Parachurch organizations were all the rage in the 60s and 70s, precisely because the youths rejected the liberalism in the mainstream churches (p. 267). In Singapore's anti-intellectual climate, liberalism has not been very viable, and in the long term has lose out to the New Evangelicals, who in time took over much of the leadership in the mainstream churches, unlike in the West. Liberals however are still present; they have not been utterly eradicated. It is therefore rather disingenuous for Sng to claim that recently liberal theology has stopped being a potent force in Trinity Theological College (TTC) (p. 352). The most charitable reading of Sng is that he has no idea what kind of nonsense is being peddled in TTC even today. Let's be blunt, to be educated in TCC is to be exposed to all matter of heresies and to be encouraged to apostatize from the faith, in the name of "ecumeneity."
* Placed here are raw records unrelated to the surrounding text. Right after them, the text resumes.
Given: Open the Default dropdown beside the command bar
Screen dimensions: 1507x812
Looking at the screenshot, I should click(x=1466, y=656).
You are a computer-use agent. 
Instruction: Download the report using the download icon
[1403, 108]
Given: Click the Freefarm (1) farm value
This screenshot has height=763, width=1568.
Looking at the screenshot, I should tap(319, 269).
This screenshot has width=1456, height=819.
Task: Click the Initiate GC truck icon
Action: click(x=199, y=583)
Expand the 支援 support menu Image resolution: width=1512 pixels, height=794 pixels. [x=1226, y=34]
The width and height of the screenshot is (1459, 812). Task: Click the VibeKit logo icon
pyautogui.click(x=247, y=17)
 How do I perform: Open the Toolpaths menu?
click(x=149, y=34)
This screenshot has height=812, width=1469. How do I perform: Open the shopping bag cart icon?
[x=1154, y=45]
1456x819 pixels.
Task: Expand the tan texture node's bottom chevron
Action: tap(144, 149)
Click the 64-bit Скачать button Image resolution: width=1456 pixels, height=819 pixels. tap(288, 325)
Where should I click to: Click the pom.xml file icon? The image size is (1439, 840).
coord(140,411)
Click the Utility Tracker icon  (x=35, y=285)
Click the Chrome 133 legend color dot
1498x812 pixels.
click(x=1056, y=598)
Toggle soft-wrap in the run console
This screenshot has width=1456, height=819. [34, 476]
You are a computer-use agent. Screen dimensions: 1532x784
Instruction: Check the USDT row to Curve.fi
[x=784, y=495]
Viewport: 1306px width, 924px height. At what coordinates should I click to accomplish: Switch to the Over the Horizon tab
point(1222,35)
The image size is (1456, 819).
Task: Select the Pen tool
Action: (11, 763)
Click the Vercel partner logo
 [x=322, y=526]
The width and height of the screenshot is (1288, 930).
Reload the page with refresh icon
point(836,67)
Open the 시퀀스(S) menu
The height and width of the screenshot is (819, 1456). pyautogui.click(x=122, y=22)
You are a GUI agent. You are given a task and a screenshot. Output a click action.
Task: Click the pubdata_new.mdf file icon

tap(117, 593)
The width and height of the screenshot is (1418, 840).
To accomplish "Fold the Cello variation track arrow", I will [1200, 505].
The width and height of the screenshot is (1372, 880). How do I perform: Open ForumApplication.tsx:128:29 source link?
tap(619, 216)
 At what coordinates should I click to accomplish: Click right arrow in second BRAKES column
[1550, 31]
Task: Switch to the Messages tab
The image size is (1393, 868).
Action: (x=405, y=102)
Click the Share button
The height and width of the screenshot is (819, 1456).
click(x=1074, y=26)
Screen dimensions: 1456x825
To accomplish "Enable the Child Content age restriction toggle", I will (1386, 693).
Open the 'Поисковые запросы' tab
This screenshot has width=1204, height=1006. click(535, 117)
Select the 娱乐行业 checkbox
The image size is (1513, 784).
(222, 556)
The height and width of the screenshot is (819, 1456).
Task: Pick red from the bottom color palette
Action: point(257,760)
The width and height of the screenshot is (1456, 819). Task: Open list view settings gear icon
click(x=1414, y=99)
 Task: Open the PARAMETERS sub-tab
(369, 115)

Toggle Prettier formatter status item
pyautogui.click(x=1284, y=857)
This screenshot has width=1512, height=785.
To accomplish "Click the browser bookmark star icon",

The New Evangelical experiment in Singapore is similar to its expressions around the world, with the exception that it has managed to re-capture a significant portion of the mainstream. But its compromising character has continued. It is more likely thus to read Sng's assertion that evangelicals have no problems attending TTC not as saying something positive about TTC, but as conveying something about the growing compromise and openness with liberalism within Singapore (New) Evangelicalism.
We note also the parachurch route the youth have taken towards renewal in the Singapore churches. It is no surprising therefore that the low ecclesiology of the older generation is perpetuated in that generation, who are the current (older) leaders of the modern Singapore churches. With such a low ecclesiology, the witness of the church can never be strong. This applies to a certain extent also to the Fundamentalists in the BP movement. The dissolution of the BP Synod in 1988 was over ecclesiology, or rather a truncated ecclesiology that focuses only on the negative goal of separation (p. 312). By having half of a proper Presbyterian ecclesiology, the BP churches were severely imbalanced. Together with their non-confessionalism, it is not surprising that the BP movement splintered. After all, separation is not just separation from, but separation FOR. Having the former without the latter is a sure recipe for disaster.